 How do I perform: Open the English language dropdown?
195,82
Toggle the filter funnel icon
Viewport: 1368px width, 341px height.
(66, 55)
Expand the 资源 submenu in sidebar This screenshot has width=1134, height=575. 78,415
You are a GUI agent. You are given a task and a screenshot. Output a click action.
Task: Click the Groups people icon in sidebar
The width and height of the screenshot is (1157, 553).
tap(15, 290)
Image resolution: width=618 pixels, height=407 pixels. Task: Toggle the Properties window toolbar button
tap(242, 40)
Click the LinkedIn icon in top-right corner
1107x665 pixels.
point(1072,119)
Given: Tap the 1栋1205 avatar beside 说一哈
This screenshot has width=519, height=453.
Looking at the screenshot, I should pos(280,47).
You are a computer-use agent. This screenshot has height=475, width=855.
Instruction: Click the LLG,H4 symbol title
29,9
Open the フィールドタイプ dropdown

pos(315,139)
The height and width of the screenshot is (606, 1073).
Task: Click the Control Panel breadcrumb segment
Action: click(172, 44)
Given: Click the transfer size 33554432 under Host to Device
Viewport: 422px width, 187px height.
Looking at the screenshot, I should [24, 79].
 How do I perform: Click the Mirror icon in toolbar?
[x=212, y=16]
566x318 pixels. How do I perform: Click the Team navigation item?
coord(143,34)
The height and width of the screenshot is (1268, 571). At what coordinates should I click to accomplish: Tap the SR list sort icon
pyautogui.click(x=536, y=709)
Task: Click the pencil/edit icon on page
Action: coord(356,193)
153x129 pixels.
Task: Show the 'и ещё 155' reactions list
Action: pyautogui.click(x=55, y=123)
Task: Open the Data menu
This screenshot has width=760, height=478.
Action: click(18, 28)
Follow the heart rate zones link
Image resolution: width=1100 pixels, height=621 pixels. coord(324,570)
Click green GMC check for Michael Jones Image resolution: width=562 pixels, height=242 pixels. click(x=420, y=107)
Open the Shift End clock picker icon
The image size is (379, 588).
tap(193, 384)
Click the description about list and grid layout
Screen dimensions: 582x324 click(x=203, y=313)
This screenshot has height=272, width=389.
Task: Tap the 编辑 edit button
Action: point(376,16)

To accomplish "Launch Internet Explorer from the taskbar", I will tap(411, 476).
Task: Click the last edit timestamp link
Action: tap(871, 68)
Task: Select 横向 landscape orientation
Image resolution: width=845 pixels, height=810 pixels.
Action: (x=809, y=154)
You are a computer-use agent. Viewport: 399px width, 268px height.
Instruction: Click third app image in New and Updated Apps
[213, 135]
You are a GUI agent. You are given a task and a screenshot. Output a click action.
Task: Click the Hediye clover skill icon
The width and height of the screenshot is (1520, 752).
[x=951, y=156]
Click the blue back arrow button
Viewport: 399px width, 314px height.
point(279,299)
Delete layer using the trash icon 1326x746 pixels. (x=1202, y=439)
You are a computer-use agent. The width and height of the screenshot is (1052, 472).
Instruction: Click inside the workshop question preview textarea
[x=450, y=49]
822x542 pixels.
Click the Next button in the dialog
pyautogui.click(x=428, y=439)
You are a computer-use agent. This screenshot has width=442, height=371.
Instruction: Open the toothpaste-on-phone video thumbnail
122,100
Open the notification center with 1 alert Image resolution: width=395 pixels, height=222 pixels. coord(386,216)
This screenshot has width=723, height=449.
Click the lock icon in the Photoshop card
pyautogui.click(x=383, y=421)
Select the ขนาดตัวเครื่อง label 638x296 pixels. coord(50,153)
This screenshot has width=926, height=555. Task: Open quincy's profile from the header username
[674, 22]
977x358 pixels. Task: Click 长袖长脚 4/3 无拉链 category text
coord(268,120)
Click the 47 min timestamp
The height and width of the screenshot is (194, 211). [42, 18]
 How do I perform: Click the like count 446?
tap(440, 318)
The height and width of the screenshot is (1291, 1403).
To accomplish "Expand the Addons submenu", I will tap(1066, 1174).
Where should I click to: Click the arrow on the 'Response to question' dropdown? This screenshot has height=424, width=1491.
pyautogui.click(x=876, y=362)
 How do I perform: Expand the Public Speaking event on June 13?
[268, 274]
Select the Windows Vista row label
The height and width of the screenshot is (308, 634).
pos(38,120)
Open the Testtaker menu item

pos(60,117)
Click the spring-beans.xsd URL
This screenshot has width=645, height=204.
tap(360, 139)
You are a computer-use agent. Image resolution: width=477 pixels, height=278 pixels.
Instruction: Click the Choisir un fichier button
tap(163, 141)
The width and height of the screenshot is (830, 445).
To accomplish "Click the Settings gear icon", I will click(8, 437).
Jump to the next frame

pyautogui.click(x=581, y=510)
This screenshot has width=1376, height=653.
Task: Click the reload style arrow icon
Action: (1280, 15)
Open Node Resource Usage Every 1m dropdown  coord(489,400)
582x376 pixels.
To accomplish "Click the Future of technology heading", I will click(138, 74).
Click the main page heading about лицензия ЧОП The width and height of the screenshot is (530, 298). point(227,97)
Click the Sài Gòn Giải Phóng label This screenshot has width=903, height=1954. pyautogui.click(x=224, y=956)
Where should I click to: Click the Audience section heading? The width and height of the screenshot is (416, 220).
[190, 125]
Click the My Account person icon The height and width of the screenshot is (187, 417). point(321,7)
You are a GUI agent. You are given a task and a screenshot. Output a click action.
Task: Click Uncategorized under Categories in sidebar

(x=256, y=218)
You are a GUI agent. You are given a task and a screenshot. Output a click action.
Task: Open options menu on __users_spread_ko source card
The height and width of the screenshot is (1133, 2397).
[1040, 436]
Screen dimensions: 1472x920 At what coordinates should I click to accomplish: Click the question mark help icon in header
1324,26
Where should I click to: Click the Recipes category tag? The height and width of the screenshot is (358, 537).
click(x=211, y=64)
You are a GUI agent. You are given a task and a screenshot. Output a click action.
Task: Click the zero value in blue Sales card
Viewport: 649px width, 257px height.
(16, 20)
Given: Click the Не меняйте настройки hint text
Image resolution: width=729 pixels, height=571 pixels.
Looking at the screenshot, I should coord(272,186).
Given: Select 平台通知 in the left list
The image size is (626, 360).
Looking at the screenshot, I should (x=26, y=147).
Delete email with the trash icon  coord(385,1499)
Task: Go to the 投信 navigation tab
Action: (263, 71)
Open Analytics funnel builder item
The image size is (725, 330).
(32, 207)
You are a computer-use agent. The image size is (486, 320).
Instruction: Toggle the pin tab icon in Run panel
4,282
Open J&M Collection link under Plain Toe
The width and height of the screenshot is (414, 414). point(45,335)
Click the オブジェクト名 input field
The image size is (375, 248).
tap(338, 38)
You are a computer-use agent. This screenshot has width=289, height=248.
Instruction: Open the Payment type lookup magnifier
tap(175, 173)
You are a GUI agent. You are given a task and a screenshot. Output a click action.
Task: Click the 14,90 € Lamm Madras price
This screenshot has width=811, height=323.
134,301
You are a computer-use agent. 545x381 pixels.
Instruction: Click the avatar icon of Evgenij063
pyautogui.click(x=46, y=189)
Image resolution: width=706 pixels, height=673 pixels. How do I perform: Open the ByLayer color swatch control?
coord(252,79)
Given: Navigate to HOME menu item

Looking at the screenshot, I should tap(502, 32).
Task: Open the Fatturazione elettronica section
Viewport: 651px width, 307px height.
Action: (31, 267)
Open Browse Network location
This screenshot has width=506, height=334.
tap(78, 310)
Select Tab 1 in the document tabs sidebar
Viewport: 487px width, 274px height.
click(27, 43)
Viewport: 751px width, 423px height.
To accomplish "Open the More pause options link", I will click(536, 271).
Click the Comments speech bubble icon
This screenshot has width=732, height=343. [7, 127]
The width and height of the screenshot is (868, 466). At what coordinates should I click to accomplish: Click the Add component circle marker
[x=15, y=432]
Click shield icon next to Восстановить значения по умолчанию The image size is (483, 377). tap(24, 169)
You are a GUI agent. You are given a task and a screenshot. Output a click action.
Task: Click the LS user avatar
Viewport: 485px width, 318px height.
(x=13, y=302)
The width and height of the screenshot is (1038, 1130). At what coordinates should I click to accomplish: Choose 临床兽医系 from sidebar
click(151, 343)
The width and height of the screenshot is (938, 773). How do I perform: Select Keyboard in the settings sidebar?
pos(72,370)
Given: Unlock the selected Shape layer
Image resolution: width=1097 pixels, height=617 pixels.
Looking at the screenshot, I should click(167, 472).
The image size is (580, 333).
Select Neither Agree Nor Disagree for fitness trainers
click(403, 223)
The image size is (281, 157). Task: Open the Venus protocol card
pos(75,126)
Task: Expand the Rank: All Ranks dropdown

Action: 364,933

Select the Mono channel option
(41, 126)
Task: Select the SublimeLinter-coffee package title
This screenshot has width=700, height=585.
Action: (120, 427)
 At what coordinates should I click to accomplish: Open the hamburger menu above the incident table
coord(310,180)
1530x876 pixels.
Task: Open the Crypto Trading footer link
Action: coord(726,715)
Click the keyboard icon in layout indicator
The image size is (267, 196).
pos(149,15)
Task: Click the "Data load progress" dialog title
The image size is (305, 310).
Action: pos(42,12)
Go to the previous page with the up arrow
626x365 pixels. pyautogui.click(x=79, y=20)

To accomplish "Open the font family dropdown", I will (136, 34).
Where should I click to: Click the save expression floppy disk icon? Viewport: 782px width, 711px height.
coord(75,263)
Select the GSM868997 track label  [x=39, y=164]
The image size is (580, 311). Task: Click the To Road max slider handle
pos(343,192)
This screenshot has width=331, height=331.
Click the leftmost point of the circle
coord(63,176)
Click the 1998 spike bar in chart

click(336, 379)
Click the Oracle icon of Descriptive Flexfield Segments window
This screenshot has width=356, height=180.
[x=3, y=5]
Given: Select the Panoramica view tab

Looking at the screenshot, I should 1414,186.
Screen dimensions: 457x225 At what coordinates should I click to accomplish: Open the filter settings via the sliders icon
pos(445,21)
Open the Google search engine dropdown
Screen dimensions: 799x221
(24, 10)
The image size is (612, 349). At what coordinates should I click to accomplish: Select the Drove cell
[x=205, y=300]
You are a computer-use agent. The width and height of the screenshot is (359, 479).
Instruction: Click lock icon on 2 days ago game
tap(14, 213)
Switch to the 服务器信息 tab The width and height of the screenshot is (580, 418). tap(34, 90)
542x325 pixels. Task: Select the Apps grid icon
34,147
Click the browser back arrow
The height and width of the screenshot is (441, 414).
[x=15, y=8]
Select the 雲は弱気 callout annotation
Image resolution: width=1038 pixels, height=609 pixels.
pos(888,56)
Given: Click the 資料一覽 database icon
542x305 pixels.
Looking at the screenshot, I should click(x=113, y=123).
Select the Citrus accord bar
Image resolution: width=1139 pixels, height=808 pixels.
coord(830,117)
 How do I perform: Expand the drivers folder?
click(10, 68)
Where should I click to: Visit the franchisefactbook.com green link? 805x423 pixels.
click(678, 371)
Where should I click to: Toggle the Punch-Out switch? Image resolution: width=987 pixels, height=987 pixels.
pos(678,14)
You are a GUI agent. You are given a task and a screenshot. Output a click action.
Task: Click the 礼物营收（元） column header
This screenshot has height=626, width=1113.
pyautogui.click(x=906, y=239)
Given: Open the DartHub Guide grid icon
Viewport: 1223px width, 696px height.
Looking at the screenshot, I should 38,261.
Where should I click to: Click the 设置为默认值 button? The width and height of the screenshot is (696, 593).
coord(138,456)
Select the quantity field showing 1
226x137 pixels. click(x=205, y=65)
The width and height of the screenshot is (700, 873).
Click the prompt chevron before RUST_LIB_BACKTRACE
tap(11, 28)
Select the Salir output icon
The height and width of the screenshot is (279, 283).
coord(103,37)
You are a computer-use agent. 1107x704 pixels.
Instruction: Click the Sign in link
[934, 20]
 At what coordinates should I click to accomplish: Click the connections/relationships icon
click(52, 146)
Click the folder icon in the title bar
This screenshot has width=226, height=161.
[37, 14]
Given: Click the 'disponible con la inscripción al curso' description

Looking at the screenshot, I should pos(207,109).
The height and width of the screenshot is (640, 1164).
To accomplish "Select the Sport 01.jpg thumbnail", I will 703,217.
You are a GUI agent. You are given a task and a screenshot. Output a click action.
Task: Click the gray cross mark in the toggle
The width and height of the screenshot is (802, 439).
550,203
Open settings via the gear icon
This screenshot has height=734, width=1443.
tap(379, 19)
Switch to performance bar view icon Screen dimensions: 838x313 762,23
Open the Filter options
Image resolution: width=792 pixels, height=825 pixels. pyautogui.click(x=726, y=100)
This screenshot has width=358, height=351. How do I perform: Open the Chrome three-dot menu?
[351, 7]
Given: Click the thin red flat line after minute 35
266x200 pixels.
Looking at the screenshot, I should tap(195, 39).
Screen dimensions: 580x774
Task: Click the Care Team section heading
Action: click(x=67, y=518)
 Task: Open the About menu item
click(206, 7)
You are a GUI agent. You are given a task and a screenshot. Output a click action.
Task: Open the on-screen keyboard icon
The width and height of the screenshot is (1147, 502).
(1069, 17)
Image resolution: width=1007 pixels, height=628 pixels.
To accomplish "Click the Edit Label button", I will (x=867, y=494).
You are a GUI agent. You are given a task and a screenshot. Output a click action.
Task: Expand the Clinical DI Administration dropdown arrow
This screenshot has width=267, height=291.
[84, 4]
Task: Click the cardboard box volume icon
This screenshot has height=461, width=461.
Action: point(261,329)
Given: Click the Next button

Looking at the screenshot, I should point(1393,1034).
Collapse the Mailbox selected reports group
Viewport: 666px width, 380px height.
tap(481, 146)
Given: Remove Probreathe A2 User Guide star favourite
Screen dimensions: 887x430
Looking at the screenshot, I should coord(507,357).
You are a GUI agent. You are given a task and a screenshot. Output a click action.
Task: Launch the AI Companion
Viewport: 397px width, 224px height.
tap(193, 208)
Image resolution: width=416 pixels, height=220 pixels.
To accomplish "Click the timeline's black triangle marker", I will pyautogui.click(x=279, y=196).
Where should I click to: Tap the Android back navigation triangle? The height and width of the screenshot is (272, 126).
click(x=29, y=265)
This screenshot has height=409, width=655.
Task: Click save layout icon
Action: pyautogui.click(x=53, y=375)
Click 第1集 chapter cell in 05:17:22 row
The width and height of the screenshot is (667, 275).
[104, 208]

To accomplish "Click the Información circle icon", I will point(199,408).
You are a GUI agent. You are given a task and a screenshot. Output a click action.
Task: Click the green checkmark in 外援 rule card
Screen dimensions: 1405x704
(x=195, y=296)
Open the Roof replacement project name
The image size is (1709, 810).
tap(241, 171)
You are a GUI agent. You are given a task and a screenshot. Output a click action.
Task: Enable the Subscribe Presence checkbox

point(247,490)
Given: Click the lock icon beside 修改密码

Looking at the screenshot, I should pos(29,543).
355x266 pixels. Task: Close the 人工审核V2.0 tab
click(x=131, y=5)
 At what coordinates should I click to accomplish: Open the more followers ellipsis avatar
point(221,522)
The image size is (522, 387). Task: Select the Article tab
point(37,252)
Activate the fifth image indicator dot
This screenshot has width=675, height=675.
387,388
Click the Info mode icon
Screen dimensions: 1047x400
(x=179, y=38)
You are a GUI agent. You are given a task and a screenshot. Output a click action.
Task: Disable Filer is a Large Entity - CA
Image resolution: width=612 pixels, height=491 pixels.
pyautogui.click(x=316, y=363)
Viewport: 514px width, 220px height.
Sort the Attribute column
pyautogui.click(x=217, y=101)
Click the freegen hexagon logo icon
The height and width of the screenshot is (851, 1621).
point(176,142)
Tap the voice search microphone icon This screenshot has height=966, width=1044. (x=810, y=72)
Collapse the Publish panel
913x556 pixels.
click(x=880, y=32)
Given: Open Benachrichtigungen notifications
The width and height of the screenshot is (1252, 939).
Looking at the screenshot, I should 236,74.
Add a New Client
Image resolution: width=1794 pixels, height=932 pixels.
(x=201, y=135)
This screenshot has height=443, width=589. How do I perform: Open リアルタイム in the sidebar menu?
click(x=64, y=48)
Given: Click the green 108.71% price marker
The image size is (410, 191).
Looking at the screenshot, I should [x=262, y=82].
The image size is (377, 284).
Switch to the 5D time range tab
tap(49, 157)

[Assignment]
Output exactly the lines of the material above from the one containing "At what coordinates should I click to accomplish: Open the more" up to and including the one containing "Click the Info mode icon".

[Reply]
 At what coordinates should I click to accomplish: Open the more followers ellipsis avatar
point(221,522)
The image size is (522, 387). Task: Select the Article tab
point(37,252)
Activate the fifth image indicator dot
This screenshot has width=675, height=675.
387,388
Click the Info mode icon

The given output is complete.